Injustice, ITV1

Barrister William Travers finds he can run but he can't hide

Fantastic! A new drama series in which the hero isn't a detective. Instead, William Travers (James Purefoy) is a criminal barrister who (after some sort of traumatic, nervous-breakdown-provoking experience we don't know much about yet) has moved from the pressure cooker of the London legal industry to the ostensibly more laid-back environs of Ipswich. He used to specialise in murder cases, but now he swears he's given them up.

Purefoy makes rather a good barrister. He radiates middle-class solidity and a sense that he really would like to do the right thing by his clients, while commanding the courtroom with his imperious presence and rhetorical delivery. Mind you, in his first case in this opening episode, he had a pretty easy ride thanks to an embarrassingly clumsy attempt by the cops to fit up alleged robber Liam Johnstone (Ivanno Jeremiah), who happened to be black.

After Travers had crisply holed their ludicrous argument below the waterline, it was exit the Filth with their tails between their legs, pursued by internal affairs investigators. However, Travers's withering disdain for the police has put him on a collision course with DI Mark Wenborn (Charlie Creed-Miles), who happens to be far from stupid and has a reciprocally scornful attitude to the over-privileged, insulated planet inhabited by the legal profession.

dervla_trimThis clash of cultures and mismatch of expectations seems to be one of the key themes screenwriter Anthony Horowitz wants to explore. Travers's wife Jane (Dervla Kirwan, pictured right), who gave up a high-flying job in publishing when she moved back to her native Suffolk with her husband, has been making herself useful by giving literature classes to the listless yoof at a local young offenders' institution, but she was taken aback by a scorching critique of her efforts by one of the warders.

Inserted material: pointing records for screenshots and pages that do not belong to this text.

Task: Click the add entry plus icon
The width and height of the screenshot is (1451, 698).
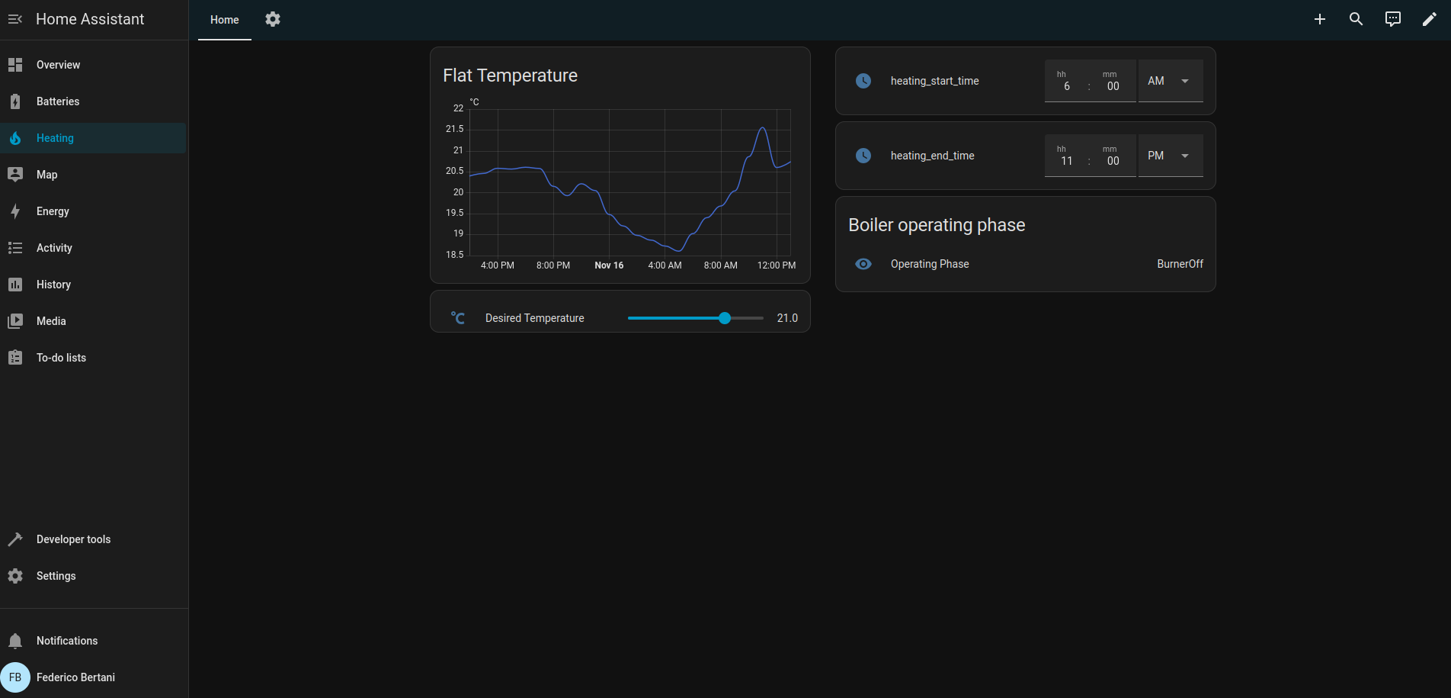Action: point(1320,18)
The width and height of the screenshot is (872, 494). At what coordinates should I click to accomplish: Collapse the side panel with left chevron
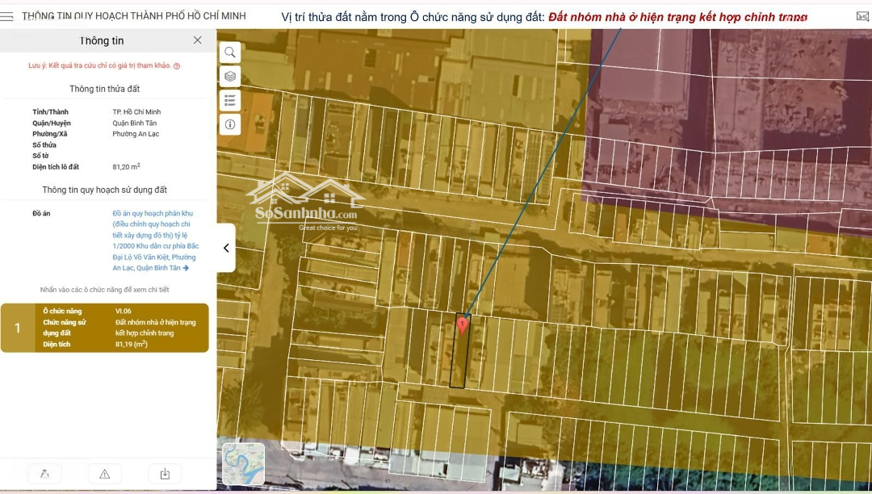point(226,248)
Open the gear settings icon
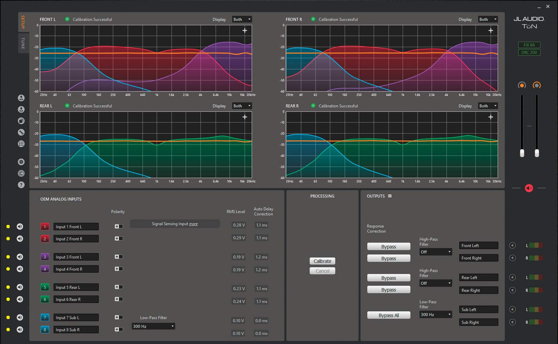Screen dimensions: 558x344 pyautogui.click(x=21, y=162)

It was all about her liberal conscience, he told her, before going on to inveigh against "Guardian readers", or "pink and fluffies" as he called them. Was she doing this to help the boys, he wondered, or was she really using them to help herself? Ouch.

Meanwhile out in the lonely Suffolk farmlands, the murder of an itinerant labourer who called himself John Jarrold (Robert Whitelock) at first seemed unconnected to the main characters. However, as the episode wound to a conclusion we could see that Jarrold (who, as DI Wenborn was quick to discern, had borrowed his name from a Norwich department store) was very much smack in the middle of the drama. Shockingly so in fact, as the final frames revealed.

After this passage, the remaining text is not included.